Habertürk yazarı Fatih Altaylı, spor medyasında süren tartışmayla ilgili olarak NTV Spor yorumcusu Rıdvan Dilmen ile arasında geçen konuşmayı aktardı.
Sözlerine "Turkcell’in BİP Spor üzerinden spor camiasının önde gelen isimlerine aktardığı paralardan, bu paralar üzerinden bazılarının güç elde edip, spor kulüpleri ve federasyonlar üzerinde baskı kurmasından ve Rıdvan Dilmen’in çok önemli açıklamalarının ve suçlamalarının bir anda unutulmasından söz eden yazımdan sonra Hürriyet’in o dönemki spor müdürü Mehmet Arslan mesaj yollayarak ‘Rıdvan’ı dava ettim’ dedi" diye başlayan Altaylı, şöyle devam etti:
"Bu arada Rıdvan Dilmen de aradı haliyle.
‘Ben tüm iddialarımın arkasındayım. Bir tekinden bile geri adım atmıyorum. Hepsi belgelidir. Hepsi doğrudur’ dedi.
‘Bu işle uğraşmaman yolunda sana bazı telkinler yapıldığı söyleniyor’ dedim.
‘Ben de duydum. Hiç böyle bir şey yok. Kimseden bir telkin, bir rica gelmedi. Ben işin arkasında ve peşindeyim. Ben söyleyeceğimi söyledim. Gerekirse yine söylerim ama bekliyorum. Savcılar çıksın, spor yöneticileri çıksın ve bu iddialarımı sorsun, soruştursun. Benim yapabileceğim açıklamaktı, açıkladım. Şimdi yetkili merciler harekete geçsin. Gerekirse müfettişler harekete geçsin ve araştırılsın bu rezaletler’ diye meydan okudu.
‘Zaten ilgili şahısların bazıları bana dava açtı. Ben de onlara açıyorum. Mahkemede ayrıca hesaplaşacağız’ dedi.
Ben de Rıdvan’a ‘Seninle ilgili iddialar da var. Bu işten pay alamadığın için ortaya çıktığın, Turkcell’den büyük paralar istediğini söylüyorlar’ dedim.
‘Allah’tan korksunlar. Ben Turkcell’e bir kez gittim. O da NTV yöneticileri ile beraber. NTV’nin talebi üzerine. Bir proje için. Bir daha da gitmedim. Zaten o proje de gerçekleşmedi. Benim Turkcell’den şahsi bir talebim asla olmadı’ dedi net biçimde.
Ve ekledi.
‘Ama BİP Spor’un benden bir talebi oldu. BİP Spor yöneticisi ve Vatan gazetesi spor müdürü İbrahim Seten benimle buluşmak istedi. Ben de buluştum. Yemek yedik. O yemekte bana bir teklifte bulundu. BİP Spor’da haftada bir spor yorumu yapmam karşılığında bana ayda 80 bin TL önerdi. Ben de reddettim.’

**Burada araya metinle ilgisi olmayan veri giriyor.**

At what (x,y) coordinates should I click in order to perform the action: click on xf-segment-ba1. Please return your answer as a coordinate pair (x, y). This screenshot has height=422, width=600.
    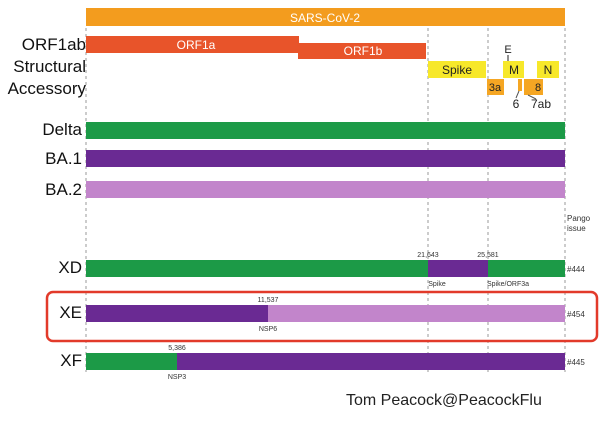
    Looking at the image, I should click on (371, 362).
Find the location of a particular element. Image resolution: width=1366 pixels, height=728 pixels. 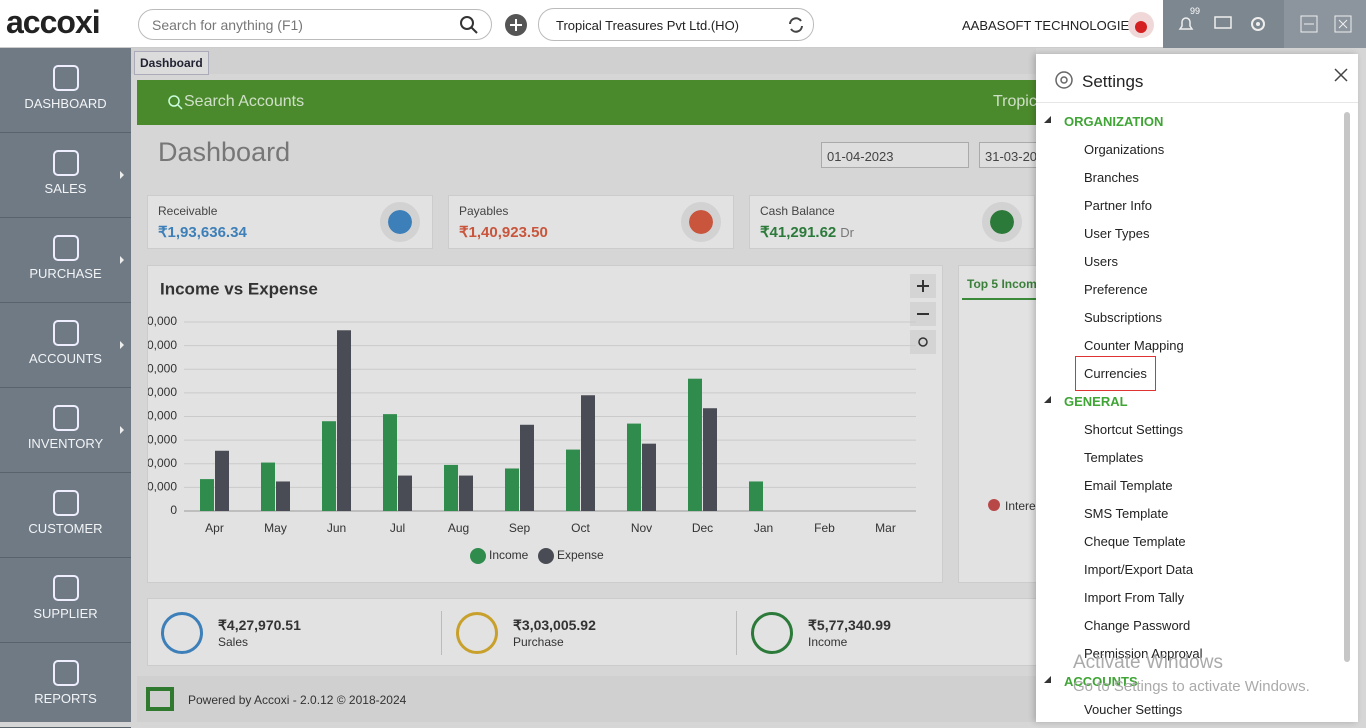

settings-item: SMS Template is located at coordinates (1126, 514).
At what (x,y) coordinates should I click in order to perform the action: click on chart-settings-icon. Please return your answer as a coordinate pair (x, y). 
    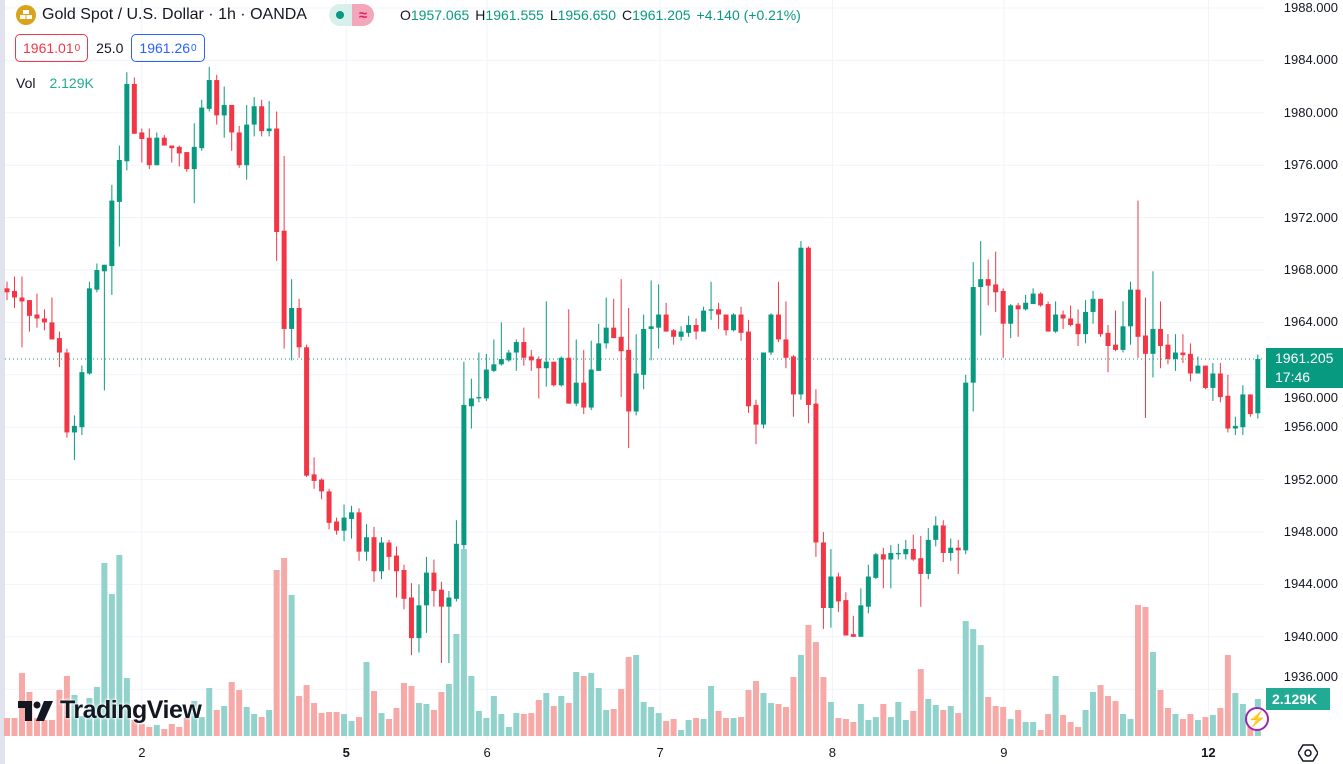
    Looking at the image, I should click on (1308, 753).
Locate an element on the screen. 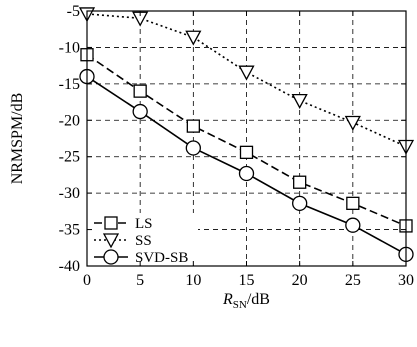 This screenshot has height=347, width=417. x-tick-label: 25 is located at coordinates (353, 280).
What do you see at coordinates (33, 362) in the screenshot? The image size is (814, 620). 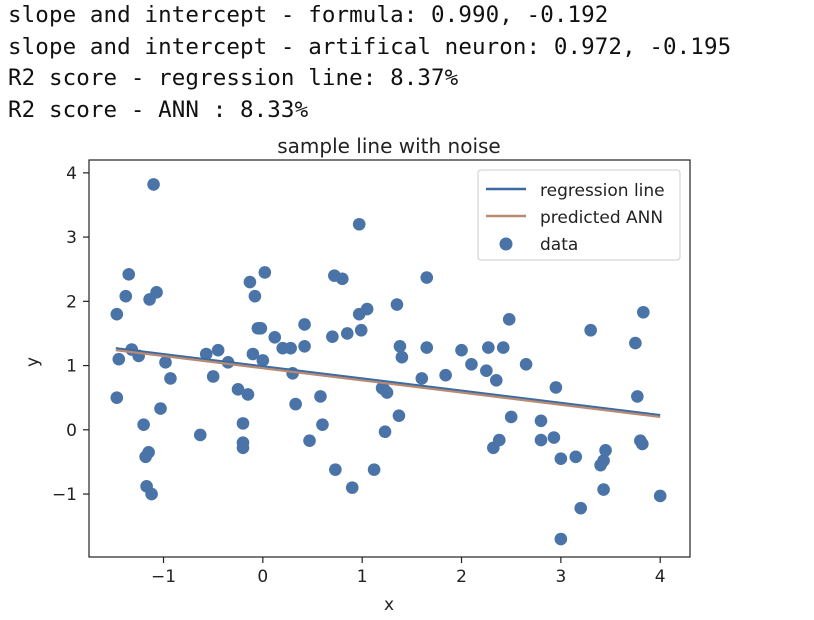 I see `y-axis-label: y` at bounding box center [33, 362].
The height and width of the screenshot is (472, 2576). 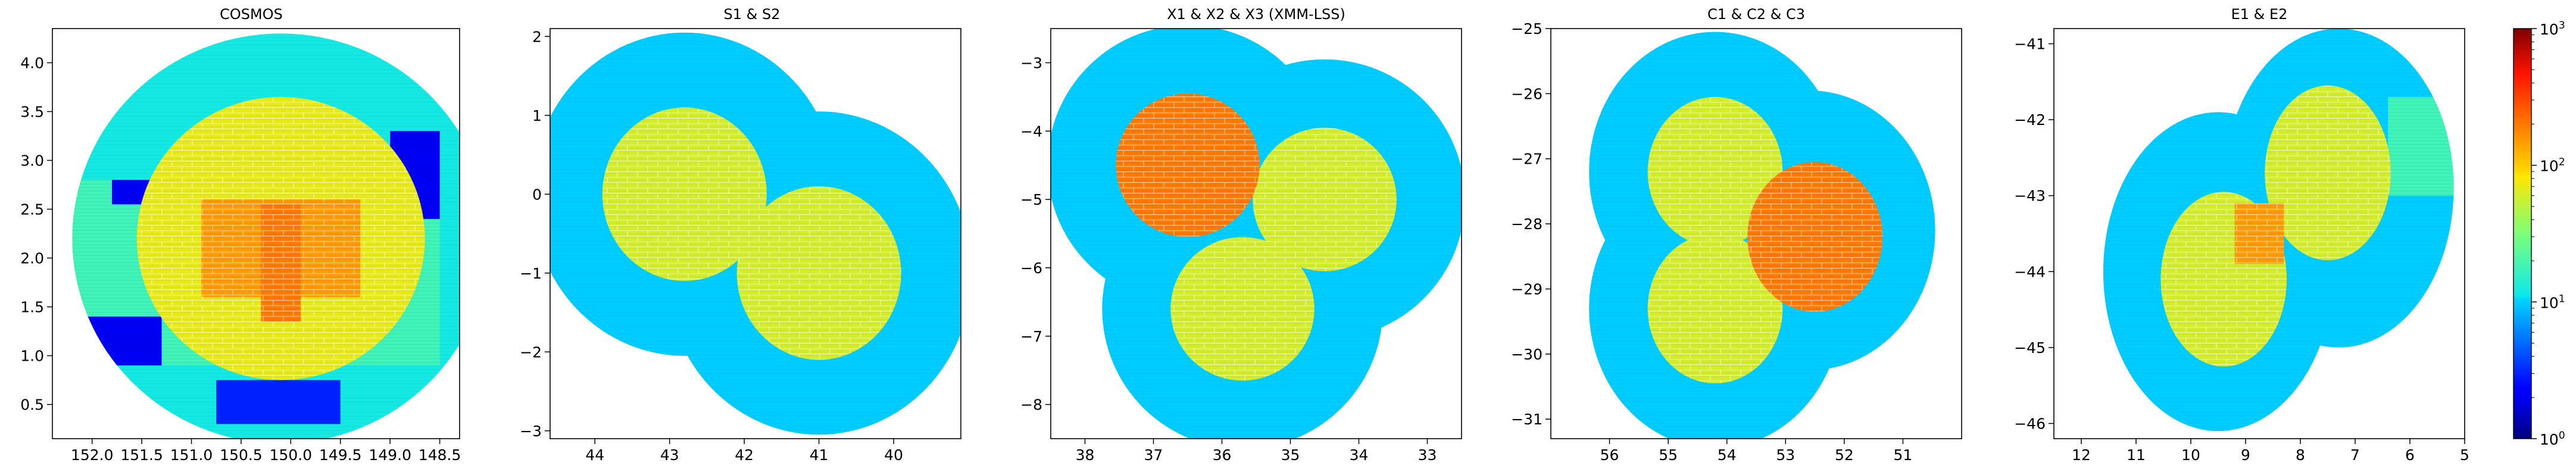 I want to click on y-tick-label: −41, so click(x=2030, y=44).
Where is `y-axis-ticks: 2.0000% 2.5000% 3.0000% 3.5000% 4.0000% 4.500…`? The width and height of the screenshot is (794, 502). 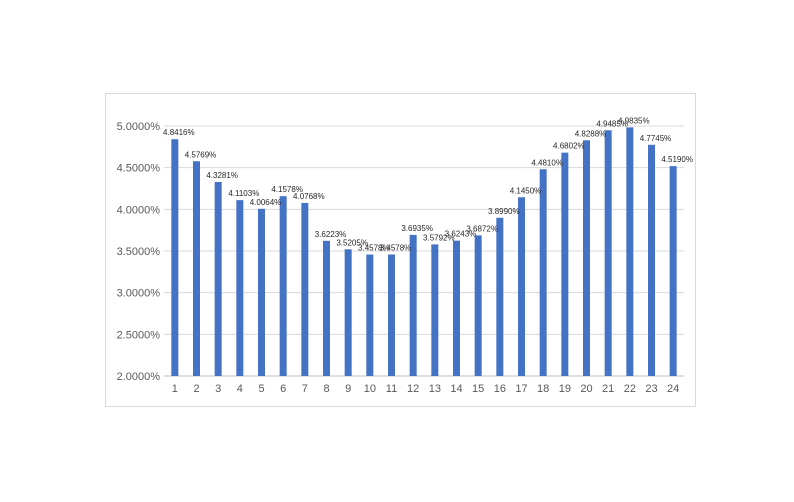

Rıdvan’a ‘Bu önemli bir iddia bunu yazabilir miyim?’ diye sordum.
‘Tabii ki, yazabilirsin. Serafina restoranda buluştuk. Onu da koyabilirsin’ dedi.
Kapatmadan önce Rıdvan’ın son sözü şu oldu:
‘Sana da üzülüyorum. Bu işlerle uğraşmak senin duruşuna, kalitene zarar verecek diye korkuyorum. Sen çok daha önemli işlerle uğraşırken, bu pislikle ne işin var diye de düşünüyorum.’
Ben de Rıdvan’a gazeteciliğin her türlü pislikle uğraşmak olduğunu, işimin bu olduğunu söyledim.
Kapattık.
Bakalım Rıdvan’ın dediği gibi müfettişler, savcılar kılını kıpırdatacak mı?"